Friday, December 28, 2007

Soybean top or year-end profit-taking on thin volume?

Wow! In the closing seconds of the day, soybeans sold off from the new overnight high, nearly reaching lock limit down, a top to bottom price fluctuation of more than 60 cents! I had to change to a 30 minute chart to give you a good look at what that looked like. I must confess that I took no trades today, including this one. The slow sell-off early on was unconvincing, at best. However, it accelerated (literally) in the closing seconds of the trading session, and I don't place new trades later than 10 minutes before the close of the trading session, especially prior to the weekend.

Holiday trading is also notoriously thin, so liquidity may become problematic. However, I have found that soybean trading this week has been very liquid and charts have been very smooth, clean to read, and easy to trade. I have had no complaints. These types of sudden price moves and shocks are not uncommon during the sometimes erratic thin trading conditions around holiday weekends.

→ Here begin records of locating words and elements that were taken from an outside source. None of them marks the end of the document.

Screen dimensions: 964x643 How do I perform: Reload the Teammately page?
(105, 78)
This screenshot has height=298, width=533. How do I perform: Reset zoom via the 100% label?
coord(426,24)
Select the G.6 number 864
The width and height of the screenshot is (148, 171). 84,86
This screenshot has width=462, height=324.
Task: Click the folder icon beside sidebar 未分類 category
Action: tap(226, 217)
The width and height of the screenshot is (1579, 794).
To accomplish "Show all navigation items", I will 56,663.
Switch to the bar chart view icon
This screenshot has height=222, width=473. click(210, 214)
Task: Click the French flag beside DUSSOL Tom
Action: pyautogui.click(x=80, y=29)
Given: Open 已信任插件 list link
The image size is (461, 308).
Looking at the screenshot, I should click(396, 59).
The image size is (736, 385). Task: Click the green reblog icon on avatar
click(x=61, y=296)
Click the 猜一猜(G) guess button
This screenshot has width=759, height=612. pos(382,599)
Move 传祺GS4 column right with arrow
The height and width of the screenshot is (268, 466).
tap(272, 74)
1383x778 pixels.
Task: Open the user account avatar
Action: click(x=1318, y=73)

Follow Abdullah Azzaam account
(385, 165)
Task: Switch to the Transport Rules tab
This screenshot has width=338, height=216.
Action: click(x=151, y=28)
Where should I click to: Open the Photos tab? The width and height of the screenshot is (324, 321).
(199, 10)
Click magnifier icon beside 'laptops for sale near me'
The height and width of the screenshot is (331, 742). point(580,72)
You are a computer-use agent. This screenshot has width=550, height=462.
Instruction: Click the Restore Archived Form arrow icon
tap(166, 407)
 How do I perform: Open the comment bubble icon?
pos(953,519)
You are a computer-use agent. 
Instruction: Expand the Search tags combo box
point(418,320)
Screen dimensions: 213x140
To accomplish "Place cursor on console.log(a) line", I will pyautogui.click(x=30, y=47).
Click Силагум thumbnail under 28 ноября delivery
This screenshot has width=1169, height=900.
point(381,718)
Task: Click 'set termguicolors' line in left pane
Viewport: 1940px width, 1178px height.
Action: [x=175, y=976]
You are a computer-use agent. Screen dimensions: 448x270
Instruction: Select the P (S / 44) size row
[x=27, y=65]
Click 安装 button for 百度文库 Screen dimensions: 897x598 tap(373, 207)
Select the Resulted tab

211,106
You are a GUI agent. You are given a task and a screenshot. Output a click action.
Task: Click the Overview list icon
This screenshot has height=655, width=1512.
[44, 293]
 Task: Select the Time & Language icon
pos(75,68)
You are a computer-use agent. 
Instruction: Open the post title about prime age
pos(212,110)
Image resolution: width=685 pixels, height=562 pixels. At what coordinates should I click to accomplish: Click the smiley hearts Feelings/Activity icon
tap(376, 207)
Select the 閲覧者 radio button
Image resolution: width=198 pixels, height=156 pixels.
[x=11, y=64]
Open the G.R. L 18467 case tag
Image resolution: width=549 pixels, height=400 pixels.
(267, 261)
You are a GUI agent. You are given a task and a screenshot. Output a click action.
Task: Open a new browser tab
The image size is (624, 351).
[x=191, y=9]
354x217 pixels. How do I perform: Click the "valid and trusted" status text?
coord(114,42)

What was the cause? Without checking the various news sites for fundamentals-related news, I would bet that it was caused by traders liquidating their long positions to take their profits in this calendar/tax year. Readers may recall that I have said that after the parabolic rise in soybean prices on Wednesday, I have anticipated a consolidation of several days or a significant correction. Never did I imagine this, however.

Rick Santelli, on CNBC, said that a tax-year profit-taking retracement was the cause of the sell-off (small compared to this soybean one) in crude oil today, and he implied that the soybean sell-off was for the same reason. Otherwise, this may be a blow-off top, but I have my doubts.

The second chart shown here is my tick chart. Note at the bottom the time markers. The grain markets close at 12:15 pm local time. Thus, this entire sell-off occurred in only about 1 minute of time. One minute! These types of things typically only happen at the end of a year, quarter, or when a global shock hits the system. Soybeans came to within less than one cent of its lock limit down price.

If this sell-off was due solely to profit-taking, then I would expect that many of these same traders will buy new positions after the first of the year, or perhaps even on Monday to carry over into the new year, and the price of soybeans will rise again. This would be a tremendous opportunity to buy into the soybeans bull market.